New Delhi, India — A 46yearold Moslem woman won her battle Saturday against a village mosque council that had ordered her to receive 101 lashes and shave her head as punishment for alleged adultery and drinking liquor.

News reports said the punishment, ordered April 18 for Suleikha Beevi in southern Kerala state, aroused a public furor.

State officials declared that India’s legal code takes precedence over Islamic law handed down by village elders and on Saturday the council, called the Jamaat Committee, said it was convinced the charges against the woman, a mother of children, were baseless.

Her husband also had appealed to the elders to drop the charges, which he called false and malicious.

Mrs. Beevi, who uses her maiden name according to rural Indian practice, had refused to appear before the council and undergo punishment. She also had served a legal notice on the Beema Palla village council, demanding a public apology, and threatening to file suit for defamation of character.

In response, the council sent a van with loudspeakers around the village, accounting that the Moslem community was forbidden from talking to her and her family. The state government then posted a police guard outside the woman’s house to protect her.
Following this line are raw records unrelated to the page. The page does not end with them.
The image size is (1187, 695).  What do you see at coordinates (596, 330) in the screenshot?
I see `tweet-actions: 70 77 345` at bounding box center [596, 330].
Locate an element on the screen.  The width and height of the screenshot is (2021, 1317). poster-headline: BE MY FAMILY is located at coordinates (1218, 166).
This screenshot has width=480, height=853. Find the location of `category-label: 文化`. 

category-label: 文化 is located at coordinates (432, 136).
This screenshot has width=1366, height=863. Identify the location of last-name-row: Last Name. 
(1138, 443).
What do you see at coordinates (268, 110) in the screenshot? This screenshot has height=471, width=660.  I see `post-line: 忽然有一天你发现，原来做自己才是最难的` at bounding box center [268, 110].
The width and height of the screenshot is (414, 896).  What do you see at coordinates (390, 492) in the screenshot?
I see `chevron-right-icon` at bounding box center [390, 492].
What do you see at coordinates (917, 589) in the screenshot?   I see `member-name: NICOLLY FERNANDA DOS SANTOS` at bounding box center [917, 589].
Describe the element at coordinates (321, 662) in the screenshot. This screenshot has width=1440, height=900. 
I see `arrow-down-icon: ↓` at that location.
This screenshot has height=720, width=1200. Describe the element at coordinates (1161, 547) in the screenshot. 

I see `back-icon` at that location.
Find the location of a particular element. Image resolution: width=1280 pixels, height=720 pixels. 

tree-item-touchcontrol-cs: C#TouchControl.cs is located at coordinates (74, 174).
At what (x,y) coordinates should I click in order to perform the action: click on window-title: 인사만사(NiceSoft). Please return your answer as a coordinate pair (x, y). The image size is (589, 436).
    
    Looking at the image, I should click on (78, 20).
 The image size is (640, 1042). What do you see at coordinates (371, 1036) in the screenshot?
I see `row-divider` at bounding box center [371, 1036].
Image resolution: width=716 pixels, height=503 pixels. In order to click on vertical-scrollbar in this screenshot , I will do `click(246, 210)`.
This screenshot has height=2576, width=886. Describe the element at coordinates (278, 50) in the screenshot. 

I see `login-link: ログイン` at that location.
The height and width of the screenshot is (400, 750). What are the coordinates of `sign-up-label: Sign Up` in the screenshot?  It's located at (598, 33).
Although the mosque councils in India’s Moslem villages have no legal authority, people generally obey them. Before the council changed its mind Saturday, the state government was examining the case for possible prosecution on charges that the elders usurped state authority. Abdul Wahid, Mrs. Beevis husband, said the charges against his wife were “baseless and fabricated.” He had been working in Abu Dhabi, one of the United Arab Emirates, but came home to help defend his wife, United News of India reported.

Wahid said some people who disliked his family extracted a false statement from a man accusing his wife of adultery.

About 12 percent of India’s 750 million people are Moslem. The majority of the population is Hindu.

India has no official religion, and Islamic law recently came under attack from the Supreme Court. In a ruling on April 28, it angered the Moslem community by declaring that a Moslem man must pay alimony to his divorced wife.

The ruling said Indian law takes precedence over the Moslem code, which allows men to have four wives and prohibits alimony.